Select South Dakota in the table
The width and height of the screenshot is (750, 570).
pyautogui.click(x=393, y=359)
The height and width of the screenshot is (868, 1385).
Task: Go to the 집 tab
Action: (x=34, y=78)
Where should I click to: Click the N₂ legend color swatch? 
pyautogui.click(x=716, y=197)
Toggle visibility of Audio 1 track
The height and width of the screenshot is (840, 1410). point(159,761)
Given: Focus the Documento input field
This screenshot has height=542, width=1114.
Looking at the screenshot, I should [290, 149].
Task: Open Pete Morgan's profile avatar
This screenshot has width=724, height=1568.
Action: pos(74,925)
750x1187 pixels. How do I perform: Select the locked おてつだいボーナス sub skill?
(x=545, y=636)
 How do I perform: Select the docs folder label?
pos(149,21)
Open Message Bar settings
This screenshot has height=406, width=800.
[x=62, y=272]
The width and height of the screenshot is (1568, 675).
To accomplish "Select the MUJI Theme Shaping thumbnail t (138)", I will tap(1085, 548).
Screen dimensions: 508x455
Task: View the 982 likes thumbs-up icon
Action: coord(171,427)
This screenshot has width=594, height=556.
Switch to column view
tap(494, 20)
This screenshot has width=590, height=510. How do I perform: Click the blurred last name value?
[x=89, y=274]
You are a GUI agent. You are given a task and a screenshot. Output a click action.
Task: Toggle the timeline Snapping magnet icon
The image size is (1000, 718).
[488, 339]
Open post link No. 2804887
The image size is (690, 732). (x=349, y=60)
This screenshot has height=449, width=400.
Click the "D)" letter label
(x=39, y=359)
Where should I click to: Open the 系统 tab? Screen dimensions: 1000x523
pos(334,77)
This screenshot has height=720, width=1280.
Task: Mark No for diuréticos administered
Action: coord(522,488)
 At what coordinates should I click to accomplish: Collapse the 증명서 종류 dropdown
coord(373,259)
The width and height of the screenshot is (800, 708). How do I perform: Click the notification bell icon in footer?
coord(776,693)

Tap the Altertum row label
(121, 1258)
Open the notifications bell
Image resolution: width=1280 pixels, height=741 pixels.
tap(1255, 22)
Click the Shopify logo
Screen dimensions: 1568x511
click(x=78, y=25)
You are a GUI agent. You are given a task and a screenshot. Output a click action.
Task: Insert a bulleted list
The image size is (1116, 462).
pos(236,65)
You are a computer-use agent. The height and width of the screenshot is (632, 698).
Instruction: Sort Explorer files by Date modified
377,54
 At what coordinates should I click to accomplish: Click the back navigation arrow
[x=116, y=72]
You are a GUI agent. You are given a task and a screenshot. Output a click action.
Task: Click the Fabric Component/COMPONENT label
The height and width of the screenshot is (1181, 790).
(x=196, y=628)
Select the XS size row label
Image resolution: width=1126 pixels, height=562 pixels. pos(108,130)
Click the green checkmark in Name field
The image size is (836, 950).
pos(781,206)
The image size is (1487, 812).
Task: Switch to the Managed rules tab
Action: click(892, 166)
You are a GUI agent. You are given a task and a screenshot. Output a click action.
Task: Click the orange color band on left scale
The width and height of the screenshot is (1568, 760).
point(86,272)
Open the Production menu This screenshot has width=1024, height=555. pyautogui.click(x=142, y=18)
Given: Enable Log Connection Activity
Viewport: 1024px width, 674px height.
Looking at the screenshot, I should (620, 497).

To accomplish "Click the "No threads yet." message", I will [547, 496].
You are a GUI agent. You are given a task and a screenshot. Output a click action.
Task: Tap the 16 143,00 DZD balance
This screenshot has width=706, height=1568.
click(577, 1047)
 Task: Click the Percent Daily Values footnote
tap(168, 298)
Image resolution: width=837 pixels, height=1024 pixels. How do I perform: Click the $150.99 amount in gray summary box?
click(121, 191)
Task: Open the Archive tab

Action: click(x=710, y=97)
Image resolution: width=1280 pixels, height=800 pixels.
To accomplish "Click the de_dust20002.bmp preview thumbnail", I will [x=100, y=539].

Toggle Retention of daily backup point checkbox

• • •

• GOAL OF THE EXERCISE:
Please copy the lines in the records above between the one holding "Where should I click to: Open" and the one holding "Given: Enable Log Connection Activity", inclusive, exactly and with no other line.

• WRITTEN RESPONSE:
Where should I click to: Open the 系统 tab? Screen dimensions: 1000x523
pos(334,77)
This screenshot has height=720, width=1280.
Task: Mark No for diuréticos administered
Action: coord(522,488)
 At what coordinates should I click to accomplish: Collapse the 증명서 종류 dropdown
coord(373,259)
The width and height of the screenshot is (800, 708). How do I perform: Click the notification bell icon in footer?
coord(776,693)

Tap the Altertum row label
(121, 1258)
Open the notifications bell
Image resolution: width=1280 pixels, height=741 pixels.
tap(1255, 22)
Click the Shopify logo
Screen dimensions: 1568x511
click(x=78, y=25)
You are a GUI agent. You are given a task and a screenshot. Output a click action.
Task: Insert a bulleted list
The image size is (1116, 462).
pos(236,65)
You are a computer-use agent. The height and width of the screenshot is (632, 698).
Instruction: Sort Explorer files by Date modified
377,54
 At what coordinates should I click to accomplish: Click the back navigation arrow
[x=116, y=72]
You are a GUI agent. You are given a task and a screenshot. Output a click action.
Task: Click the Fabric Component/COMPONENT label
The height and width of the screenshot is (1181, 790).
(x=196, y=628)
Select the XS size row label
Image resolution: width=1126 pixels, height=562 pixels. pos(108,130)
Click the green checkmark in Name field
The image size is (836, 950).
pos(781,206)
The image size is (1487, 812).
Task: Switch to the Managed rules tab
Action: click(892, 166)
You are a GUI agent. You are given a task and a screenshot. Output a click action.
Task: Click the orange color band on left scale
The width and height of the screenshot is (1568, 760).
point(86,272)
Open the Production menu This screenshot has width=1024, height=555. pyautogui.click(x=142, y=18)
Given: Enable Log Connection Activity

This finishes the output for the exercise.